If you create the table as not logged initially, the assumption is that there MAY be unlogged activity tacked on to the creation statement. With auto-commit turned on, that's frequently NOT the case, but DB2 doesn't know that. So, the act of creating a table with the "not logged initially" option invalidates the logs from that point forward, even if no actual unlogged activity has occurred.
In short, when you create a table with this option, your logs are useless until you take another full backup.
I speak as one who has been burned. :-)
Brad Rowen
Senior Database Administrator
dbaDIRECT, Inc.
-----Original Message-----
From: Schleicher Jeremy D.
[mailto:db2udbdba-ezmlmshield-x24177000.[Email address protected]
Sent: Friday, April 28, 2006 10:48 AM
To: LazyDBA Discussion
Subject: not logged initially
I have a scenario that I need explained so here goes.

◆ STORED DATA

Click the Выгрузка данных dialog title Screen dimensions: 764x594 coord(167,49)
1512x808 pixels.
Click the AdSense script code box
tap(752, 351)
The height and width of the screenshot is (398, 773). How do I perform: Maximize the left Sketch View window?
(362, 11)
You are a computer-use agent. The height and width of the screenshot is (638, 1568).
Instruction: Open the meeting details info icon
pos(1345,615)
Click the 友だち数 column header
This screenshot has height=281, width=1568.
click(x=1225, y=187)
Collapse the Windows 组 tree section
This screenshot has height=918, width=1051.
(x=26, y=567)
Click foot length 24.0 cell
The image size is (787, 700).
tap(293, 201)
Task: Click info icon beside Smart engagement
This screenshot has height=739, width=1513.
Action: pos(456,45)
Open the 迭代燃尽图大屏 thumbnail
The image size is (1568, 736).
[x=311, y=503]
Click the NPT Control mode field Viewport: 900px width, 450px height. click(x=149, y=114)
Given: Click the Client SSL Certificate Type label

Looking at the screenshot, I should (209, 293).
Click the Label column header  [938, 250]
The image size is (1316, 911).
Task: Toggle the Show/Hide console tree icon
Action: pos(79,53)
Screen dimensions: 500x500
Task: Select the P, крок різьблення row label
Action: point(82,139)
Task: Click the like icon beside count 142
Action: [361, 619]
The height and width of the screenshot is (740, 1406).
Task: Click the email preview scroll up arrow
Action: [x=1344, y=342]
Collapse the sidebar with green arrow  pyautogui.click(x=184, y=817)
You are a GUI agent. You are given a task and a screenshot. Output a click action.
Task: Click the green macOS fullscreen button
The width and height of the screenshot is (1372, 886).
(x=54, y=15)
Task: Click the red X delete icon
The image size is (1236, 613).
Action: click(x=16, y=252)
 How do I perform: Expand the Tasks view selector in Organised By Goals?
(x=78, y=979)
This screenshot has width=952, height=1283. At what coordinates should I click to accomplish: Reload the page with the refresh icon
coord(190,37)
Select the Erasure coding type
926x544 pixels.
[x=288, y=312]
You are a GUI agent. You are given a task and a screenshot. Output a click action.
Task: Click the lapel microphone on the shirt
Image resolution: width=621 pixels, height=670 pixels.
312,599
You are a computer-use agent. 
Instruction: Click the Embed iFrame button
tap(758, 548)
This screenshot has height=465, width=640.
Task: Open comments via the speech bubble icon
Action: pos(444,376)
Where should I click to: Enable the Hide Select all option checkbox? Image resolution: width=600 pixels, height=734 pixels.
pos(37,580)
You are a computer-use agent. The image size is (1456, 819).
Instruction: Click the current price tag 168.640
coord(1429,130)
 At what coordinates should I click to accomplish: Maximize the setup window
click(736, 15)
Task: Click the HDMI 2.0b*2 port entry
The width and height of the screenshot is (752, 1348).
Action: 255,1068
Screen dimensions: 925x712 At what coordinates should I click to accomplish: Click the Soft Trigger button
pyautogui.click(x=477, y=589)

◆ DIRECTIONS
a – Rewrite everything in the email on DB2 table logging from "I speak as one" down to "so here goes.", with "scenario" changed to "situation".
b – Answer the following from the email on DB2 table logging:
(i) What must be taken before the logs are useful again after a table is created with the "not logged initially" option?
(ii) For which company does Brad Rowen work?
(iii) On what date was the original message sent?
c – Continue the email on DB2 table logging from its final sentence.

◆ RESPONSES BY TASK
a –
I speak as one who has been burned. :-)
Brad Rowen
Senior Database Administrator
dbaDIRECT, Inc.
-----Original Message-----
From: Schleicher Jeremy D.
[mailto:db2udbdba-ezmlmshield-x24177000.[Email address protected]
Sent: Friday, April 28, 2006 10:48 AM
To: LazyDBA Discussion
Subject: not logged initially
I have a situation that I need explained so here goes.

b –
(i) Another full backup.
(ii) dbaDIRECT, Inc.
(iii) Friday, April 28, 2006.

c –
We have a bunch of tables that were created not logged initially, we had
to do a database restore to a point in time yesterday and now a group of
tables are unusable such is the case with tables that you do a load
nonrecoverable or not logged initially.
The question is when the table is created not logged initially is that
the default behavior for all transactions that happen to this table?
If that were the case in this example a unit of work would have to have
been running on these tables at the time the disks were yanked out from
under the database (thank you very much Aix admin) and that work was
never commited.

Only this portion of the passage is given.